Dataset entries

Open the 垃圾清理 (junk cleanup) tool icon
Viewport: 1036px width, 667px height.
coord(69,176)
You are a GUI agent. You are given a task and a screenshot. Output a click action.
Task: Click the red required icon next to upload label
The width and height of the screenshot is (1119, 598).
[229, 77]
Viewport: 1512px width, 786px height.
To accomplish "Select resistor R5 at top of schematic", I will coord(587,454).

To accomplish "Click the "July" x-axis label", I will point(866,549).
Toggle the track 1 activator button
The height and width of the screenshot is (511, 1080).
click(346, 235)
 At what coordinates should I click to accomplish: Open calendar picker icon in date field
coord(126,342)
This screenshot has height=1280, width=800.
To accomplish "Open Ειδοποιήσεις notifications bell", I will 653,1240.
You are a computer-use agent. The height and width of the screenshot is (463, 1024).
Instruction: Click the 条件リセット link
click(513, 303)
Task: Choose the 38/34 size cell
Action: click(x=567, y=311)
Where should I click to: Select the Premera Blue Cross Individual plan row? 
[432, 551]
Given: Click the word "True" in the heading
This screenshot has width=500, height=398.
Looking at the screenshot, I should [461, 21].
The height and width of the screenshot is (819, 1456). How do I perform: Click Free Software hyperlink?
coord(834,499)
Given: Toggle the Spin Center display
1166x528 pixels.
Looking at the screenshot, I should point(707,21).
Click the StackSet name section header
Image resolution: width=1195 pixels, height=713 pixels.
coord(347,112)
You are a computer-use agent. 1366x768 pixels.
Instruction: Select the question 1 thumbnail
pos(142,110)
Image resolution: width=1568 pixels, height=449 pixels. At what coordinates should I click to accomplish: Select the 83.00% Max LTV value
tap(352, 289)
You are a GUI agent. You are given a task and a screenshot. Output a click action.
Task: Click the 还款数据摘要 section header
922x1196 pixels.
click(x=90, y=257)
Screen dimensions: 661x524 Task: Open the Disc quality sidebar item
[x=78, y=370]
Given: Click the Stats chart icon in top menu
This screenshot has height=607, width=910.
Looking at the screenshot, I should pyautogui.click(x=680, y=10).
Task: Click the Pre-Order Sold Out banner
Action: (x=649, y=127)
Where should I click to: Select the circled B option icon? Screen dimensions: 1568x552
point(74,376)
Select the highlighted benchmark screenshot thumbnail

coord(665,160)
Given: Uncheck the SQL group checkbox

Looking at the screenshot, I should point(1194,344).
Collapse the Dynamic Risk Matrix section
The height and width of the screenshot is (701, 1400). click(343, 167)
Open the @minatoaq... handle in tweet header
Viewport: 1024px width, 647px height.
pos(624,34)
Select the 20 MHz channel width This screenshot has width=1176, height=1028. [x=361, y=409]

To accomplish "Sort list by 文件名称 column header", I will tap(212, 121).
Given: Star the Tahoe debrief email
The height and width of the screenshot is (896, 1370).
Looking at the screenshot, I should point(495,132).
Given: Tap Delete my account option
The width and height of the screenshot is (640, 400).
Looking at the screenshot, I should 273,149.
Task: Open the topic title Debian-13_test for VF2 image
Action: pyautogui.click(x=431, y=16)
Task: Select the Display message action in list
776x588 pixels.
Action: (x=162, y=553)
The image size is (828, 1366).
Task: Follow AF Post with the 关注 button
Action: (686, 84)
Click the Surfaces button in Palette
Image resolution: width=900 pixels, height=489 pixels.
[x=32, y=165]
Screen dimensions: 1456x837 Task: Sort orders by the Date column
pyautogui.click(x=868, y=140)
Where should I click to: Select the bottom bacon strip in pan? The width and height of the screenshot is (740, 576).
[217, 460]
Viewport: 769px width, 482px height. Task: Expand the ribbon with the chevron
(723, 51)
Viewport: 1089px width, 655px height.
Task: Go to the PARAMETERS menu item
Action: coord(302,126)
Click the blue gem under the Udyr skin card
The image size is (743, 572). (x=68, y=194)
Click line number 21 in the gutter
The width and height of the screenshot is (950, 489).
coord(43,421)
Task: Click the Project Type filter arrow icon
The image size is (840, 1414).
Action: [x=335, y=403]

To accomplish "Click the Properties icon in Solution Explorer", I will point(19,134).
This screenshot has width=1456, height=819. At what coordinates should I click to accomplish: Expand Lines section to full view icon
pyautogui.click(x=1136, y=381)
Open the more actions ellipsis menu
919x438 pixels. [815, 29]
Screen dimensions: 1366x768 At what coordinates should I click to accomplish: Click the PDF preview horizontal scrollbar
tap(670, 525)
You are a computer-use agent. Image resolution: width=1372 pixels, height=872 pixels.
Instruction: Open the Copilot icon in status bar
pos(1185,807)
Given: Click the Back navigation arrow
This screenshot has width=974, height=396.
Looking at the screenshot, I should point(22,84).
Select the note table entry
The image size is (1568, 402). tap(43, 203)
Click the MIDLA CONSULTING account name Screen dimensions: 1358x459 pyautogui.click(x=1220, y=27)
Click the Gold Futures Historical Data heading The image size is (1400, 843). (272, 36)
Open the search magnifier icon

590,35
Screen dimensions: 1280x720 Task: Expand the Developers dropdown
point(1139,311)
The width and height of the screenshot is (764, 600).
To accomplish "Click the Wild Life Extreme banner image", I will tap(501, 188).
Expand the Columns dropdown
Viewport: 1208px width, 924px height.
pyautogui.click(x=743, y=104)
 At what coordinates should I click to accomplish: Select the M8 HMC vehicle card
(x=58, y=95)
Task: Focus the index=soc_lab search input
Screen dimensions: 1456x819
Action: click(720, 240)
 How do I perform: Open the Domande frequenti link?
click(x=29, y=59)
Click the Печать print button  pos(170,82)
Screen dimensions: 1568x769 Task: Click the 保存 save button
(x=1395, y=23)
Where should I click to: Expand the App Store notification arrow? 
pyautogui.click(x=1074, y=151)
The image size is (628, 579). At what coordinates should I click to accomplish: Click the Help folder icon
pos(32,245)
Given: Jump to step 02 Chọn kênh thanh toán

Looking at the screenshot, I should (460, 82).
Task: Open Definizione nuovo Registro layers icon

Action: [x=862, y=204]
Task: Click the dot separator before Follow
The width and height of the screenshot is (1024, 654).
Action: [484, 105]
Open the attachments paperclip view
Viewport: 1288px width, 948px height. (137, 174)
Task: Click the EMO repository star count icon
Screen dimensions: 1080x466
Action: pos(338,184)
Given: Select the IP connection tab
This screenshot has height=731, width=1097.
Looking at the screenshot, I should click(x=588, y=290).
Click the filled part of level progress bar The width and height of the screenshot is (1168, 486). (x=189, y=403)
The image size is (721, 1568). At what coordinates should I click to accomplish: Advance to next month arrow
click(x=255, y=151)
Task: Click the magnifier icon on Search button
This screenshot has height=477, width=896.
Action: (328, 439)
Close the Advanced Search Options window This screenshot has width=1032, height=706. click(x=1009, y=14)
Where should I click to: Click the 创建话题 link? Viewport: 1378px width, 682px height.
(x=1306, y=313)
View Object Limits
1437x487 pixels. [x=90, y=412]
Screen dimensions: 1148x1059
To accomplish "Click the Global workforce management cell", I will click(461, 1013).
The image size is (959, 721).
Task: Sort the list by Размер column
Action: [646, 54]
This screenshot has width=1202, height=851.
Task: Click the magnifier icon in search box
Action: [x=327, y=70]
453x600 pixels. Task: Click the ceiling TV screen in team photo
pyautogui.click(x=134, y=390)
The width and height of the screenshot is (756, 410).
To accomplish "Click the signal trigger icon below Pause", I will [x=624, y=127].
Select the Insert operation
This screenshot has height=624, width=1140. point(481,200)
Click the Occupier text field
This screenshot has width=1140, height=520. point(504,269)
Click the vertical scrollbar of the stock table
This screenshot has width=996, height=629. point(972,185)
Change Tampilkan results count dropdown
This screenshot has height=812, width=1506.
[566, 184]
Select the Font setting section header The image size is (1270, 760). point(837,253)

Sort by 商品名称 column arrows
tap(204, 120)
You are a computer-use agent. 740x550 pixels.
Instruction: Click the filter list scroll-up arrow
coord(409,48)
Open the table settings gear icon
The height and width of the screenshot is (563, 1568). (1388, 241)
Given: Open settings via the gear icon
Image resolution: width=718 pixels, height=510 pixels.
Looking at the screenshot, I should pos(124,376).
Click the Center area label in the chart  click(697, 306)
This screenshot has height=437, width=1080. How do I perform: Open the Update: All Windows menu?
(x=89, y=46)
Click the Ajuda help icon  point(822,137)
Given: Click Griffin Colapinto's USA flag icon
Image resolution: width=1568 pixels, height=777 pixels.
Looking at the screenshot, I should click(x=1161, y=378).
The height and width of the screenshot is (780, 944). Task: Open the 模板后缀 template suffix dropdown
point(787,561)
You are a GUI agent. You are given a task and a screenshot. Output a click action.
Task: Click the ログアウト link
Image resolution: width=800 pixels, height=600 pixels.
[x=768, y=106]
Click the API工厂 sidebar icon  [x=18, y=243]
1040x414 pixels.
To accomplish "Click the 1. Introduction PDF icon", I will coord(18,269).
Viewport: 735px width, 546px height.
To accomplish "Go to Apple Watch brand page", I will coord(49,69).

About this task:
Produce only the lines from the line containing "The width and height of the screenshot is (764, 600)." through the line containing "Task: Focus the index=soc_lab search input", inclusive of both, exactly as they stand in the entries above.

Response box:
The width and height of the screenshot is (764, 600).
To accomplish "Click the Wild Life Extreme banner image", I will tap(501, 188).
Expand the Columns dropdown
Viewport: 1208px width, 924px height.
pyautogui.click(x=743, y=104)
 At what coordinates should I click to accomplish: Select the M8 HMC vehicle card
(x=58, y=95)
Task: Focus the index=soc_lab search input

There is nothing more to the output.